Menyediakan E-Seal yang sudah tersertifikasi dan memenuhi syarat proses bisnis kepabeanan.
Melakukan integrasi dengan sistem E-Seal milik SKP dengan mengajukan permohonan ke Direktur Informasi Kepabeanan dan Cukai.
#Pemasangan dan Pelepasan E-Seal
Pemasangan E-Seal dilakukan sebelum barang diangkut ke luar dari tempat asal. Tempat asal yang dimaksud meliputi kawasan pabean, tempat penimbunan berikat (TPB), atau tempat lain sesuai prosedur kepabeanan.
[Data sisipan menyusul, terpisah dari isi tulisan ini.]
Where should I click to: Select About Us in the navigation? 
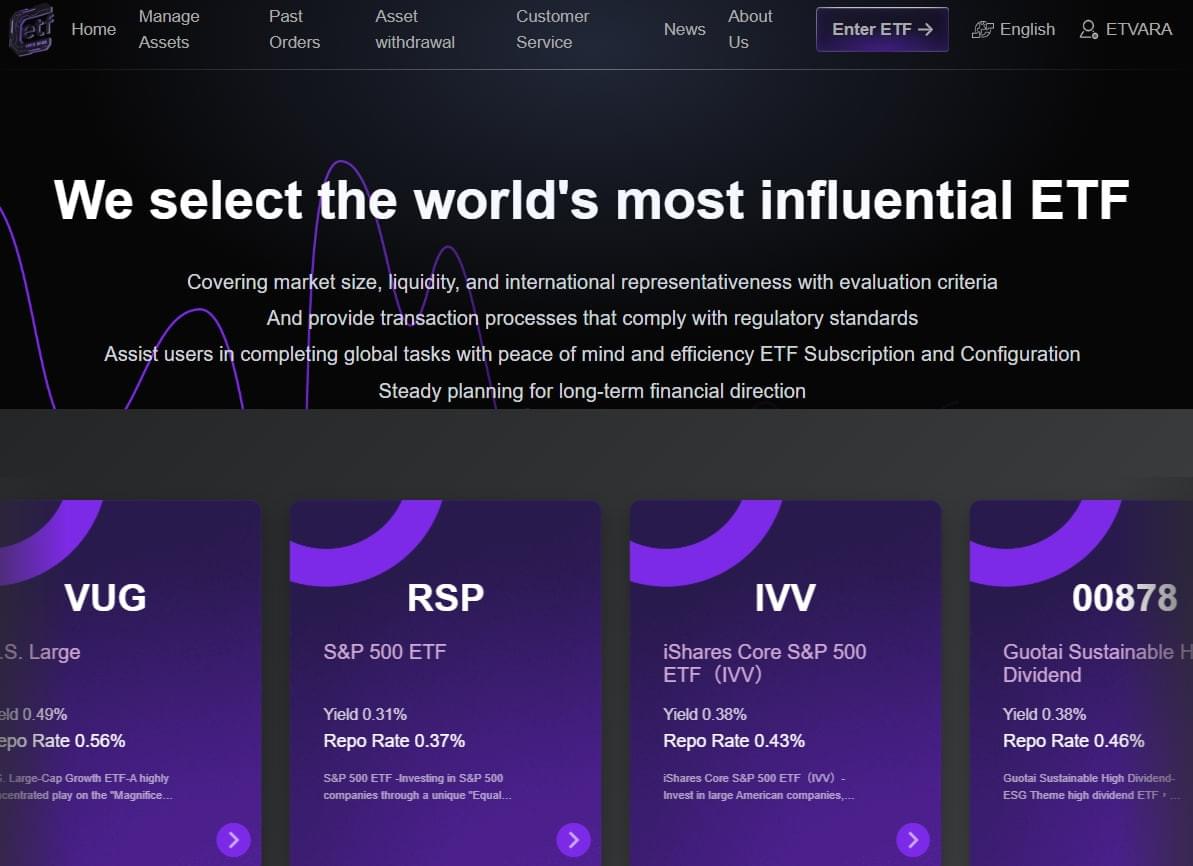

Sementara pelepasan E-Seal dilakukan ketika barang telah sampai di tempat tujuan, yaitu kawasan pabean, TPB, atau tempat lain sesuai prosedur kepabeanan.
Baik pemasangan maupun pelepasan E-Seal dilakukan oleh pengusaha di Tempat Penimbunan Sementara (TPS), pengusaha TPB, pengangkut, atau pihak lain yang terkait langsung sesuai dengan prosedur kepabeanan yang berlaku.
Jika barang yang dikirim sudah diamankan menggunakan E-Seal, pejabat Bea dan Cukai tidak melakukan penyegelan maupun pengamanan dengan metode lain.
Ketentuan pemasangan dan pelepasan E-Seal untuk proses bisnis khusus seperti wing box, many/one-to-many/one, dan sebagainya, dapat diatur tersendiri oleh Kepala Kantor Pabean yang menetapkan Rencana Rute atau Route Plan.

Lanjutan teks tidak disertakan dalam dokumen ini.